** START Records **

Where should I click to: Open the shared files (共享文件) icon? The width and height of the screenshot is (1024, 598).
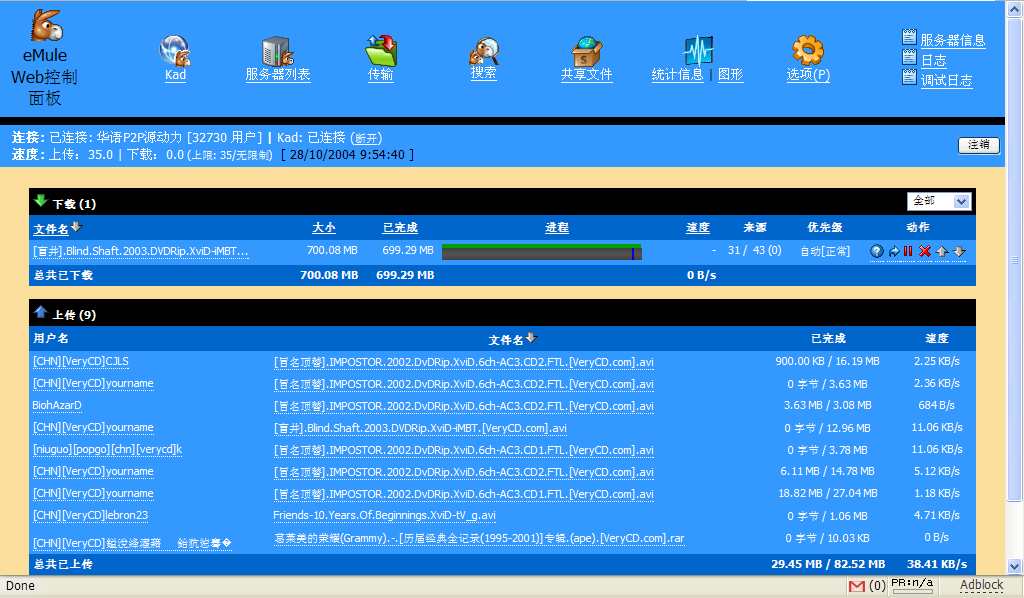[x=586, y=51]
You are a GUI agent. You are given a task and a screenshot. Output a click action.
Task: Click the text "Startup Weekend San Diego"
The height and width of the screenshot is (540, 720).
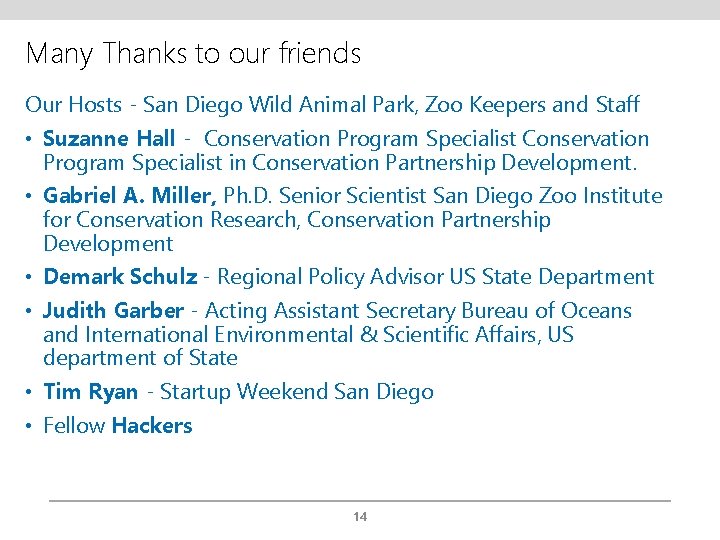tap(297, 392)
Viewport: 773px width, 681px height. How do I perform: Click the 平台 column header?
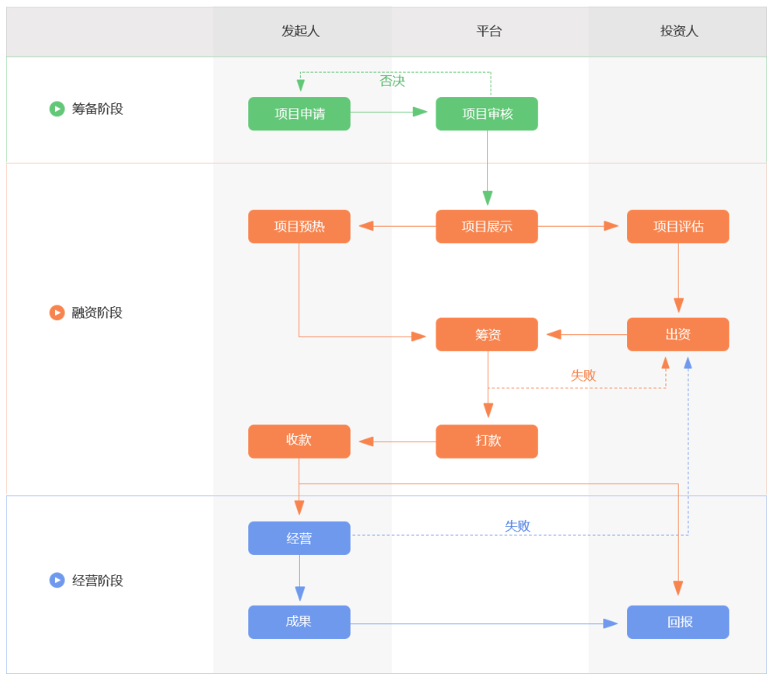click(x=489, y=32)
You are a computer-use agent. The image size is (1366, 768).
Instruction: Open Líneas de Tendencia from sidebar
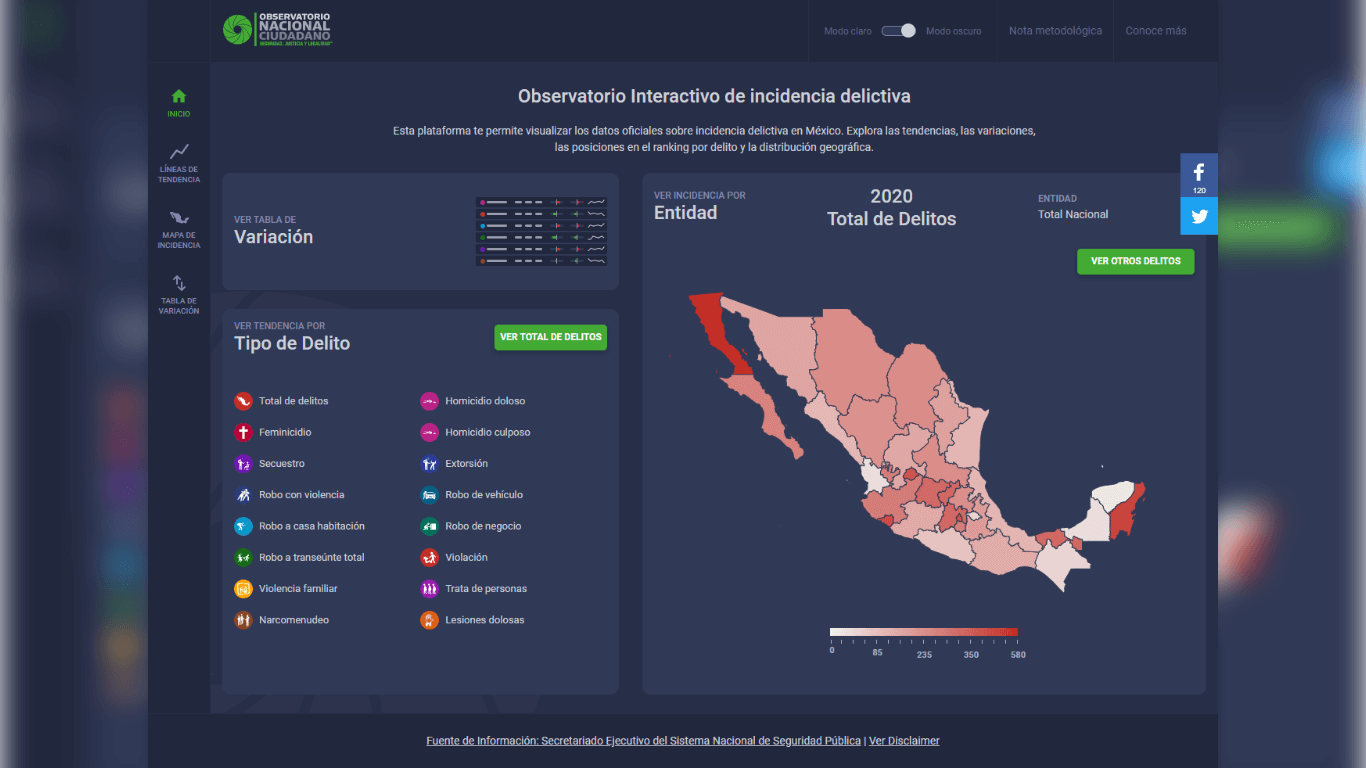tap(179, 152)
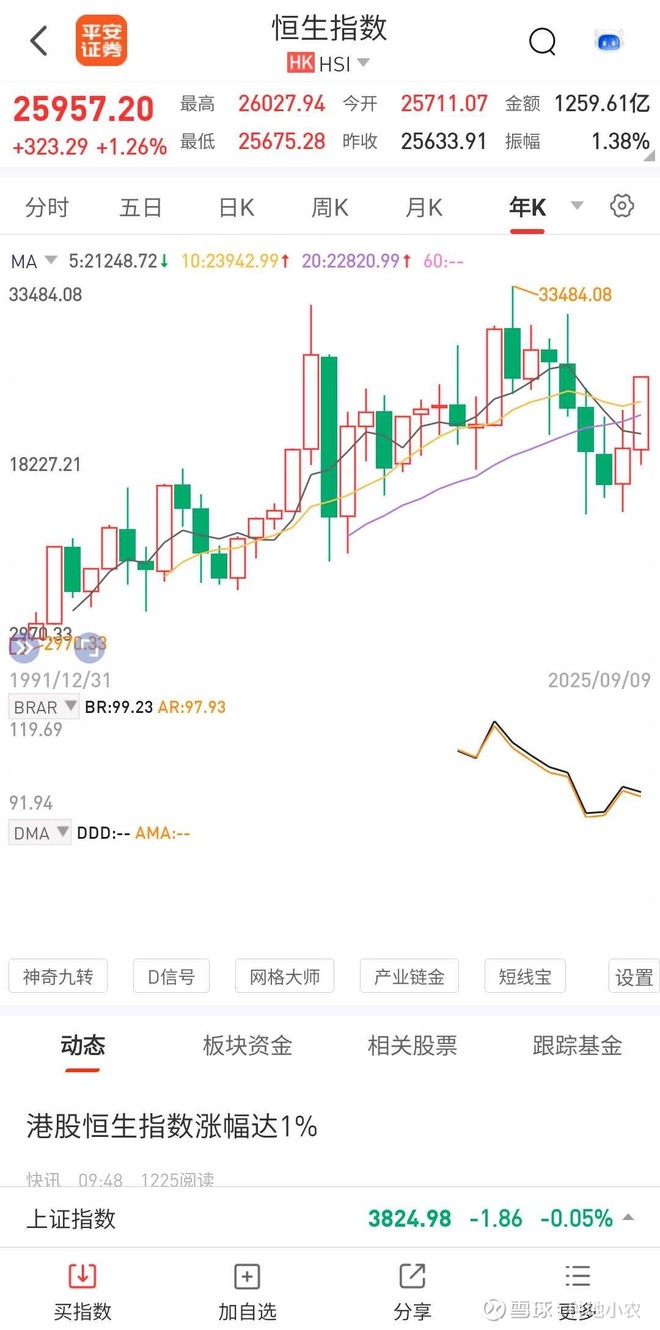Screen dimensions: 660x1330
Task: Open chart settings gear icon
Action: 622,206
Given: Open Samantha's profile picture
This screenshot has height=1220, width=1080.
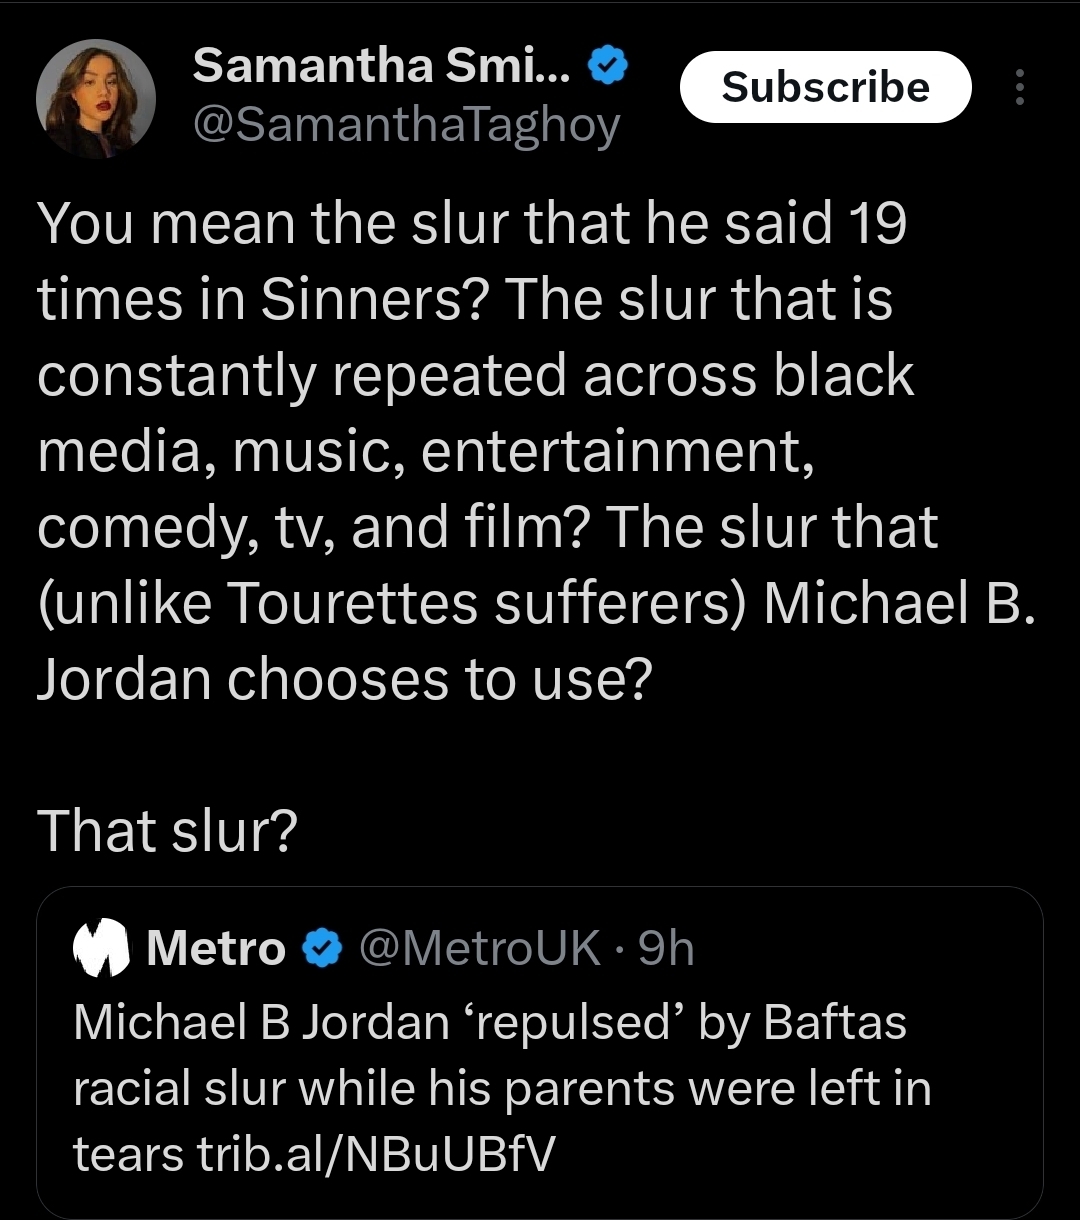Looking at the screenshot, I should click(96, 99).
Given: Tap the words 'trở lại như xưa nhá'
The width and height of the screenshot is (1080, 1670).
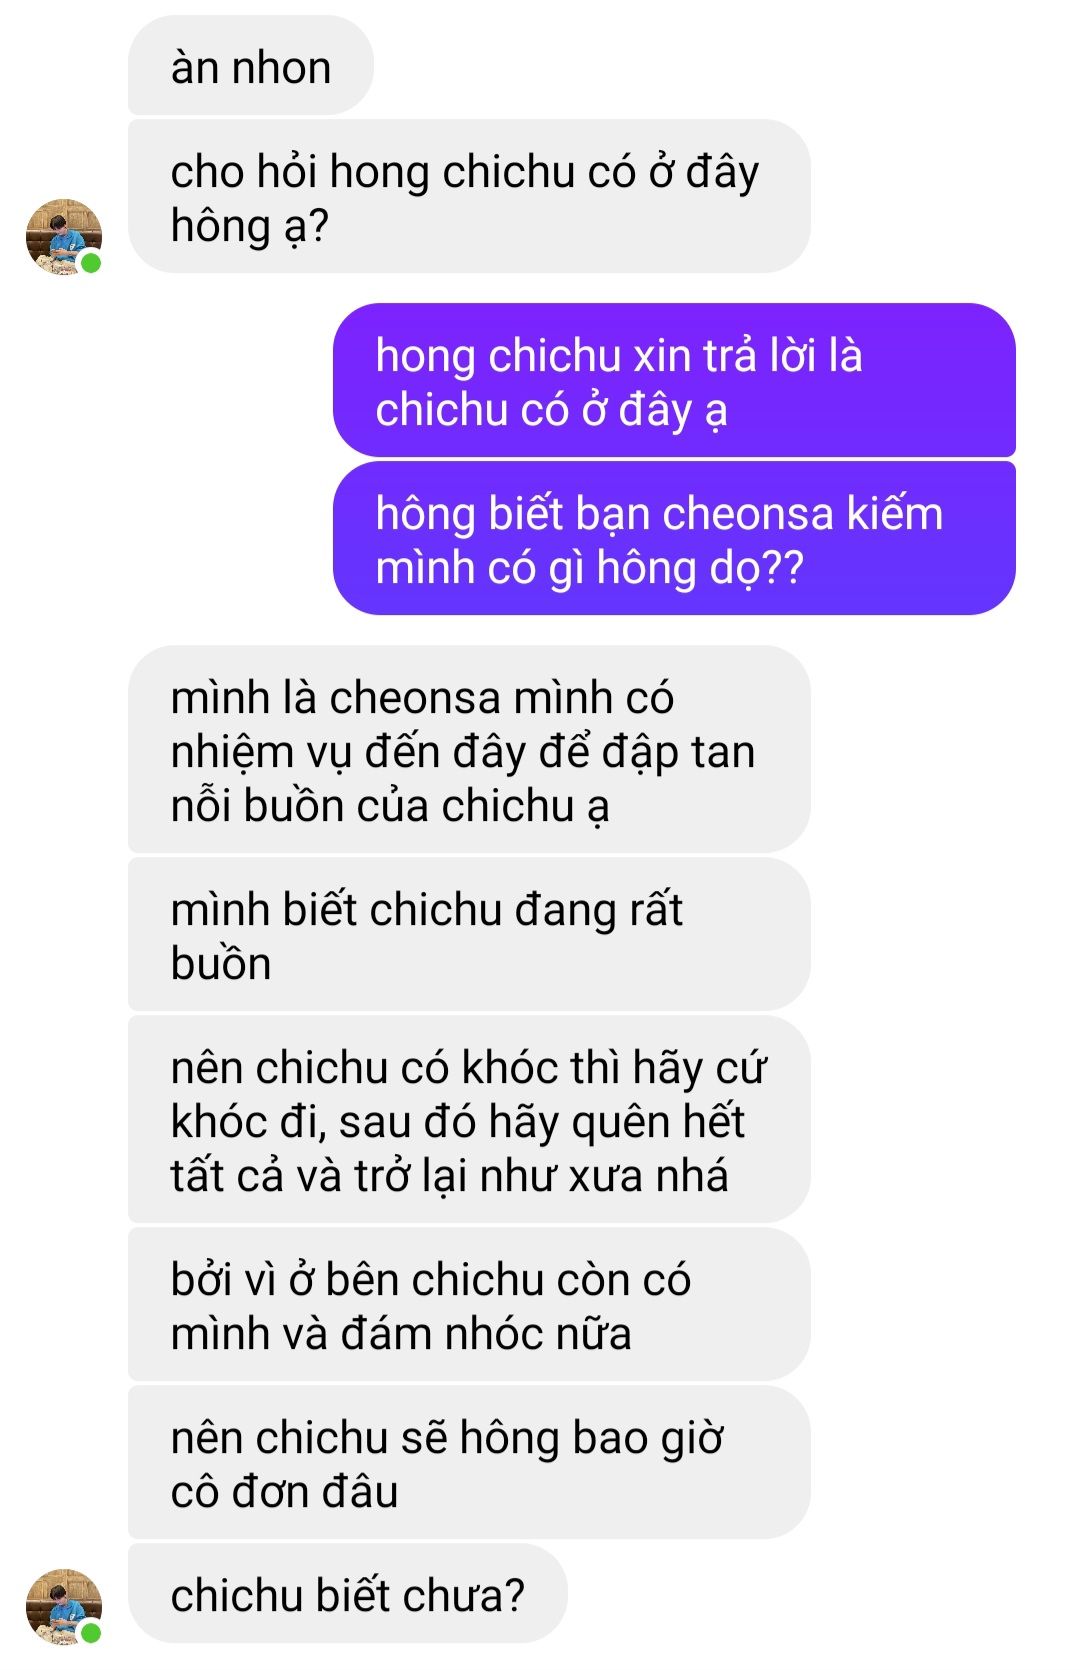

** END Records **

Copy the entries above word for word, starting with the line containing "Given: Tap the words 'trở lại như xưa nhá'" and running through the end of the entries. Leave the pictures out of your answer.

Given: Tap the words 'trở lại như xưa nhá'
The width and height of the screenshot is (1080, 1670).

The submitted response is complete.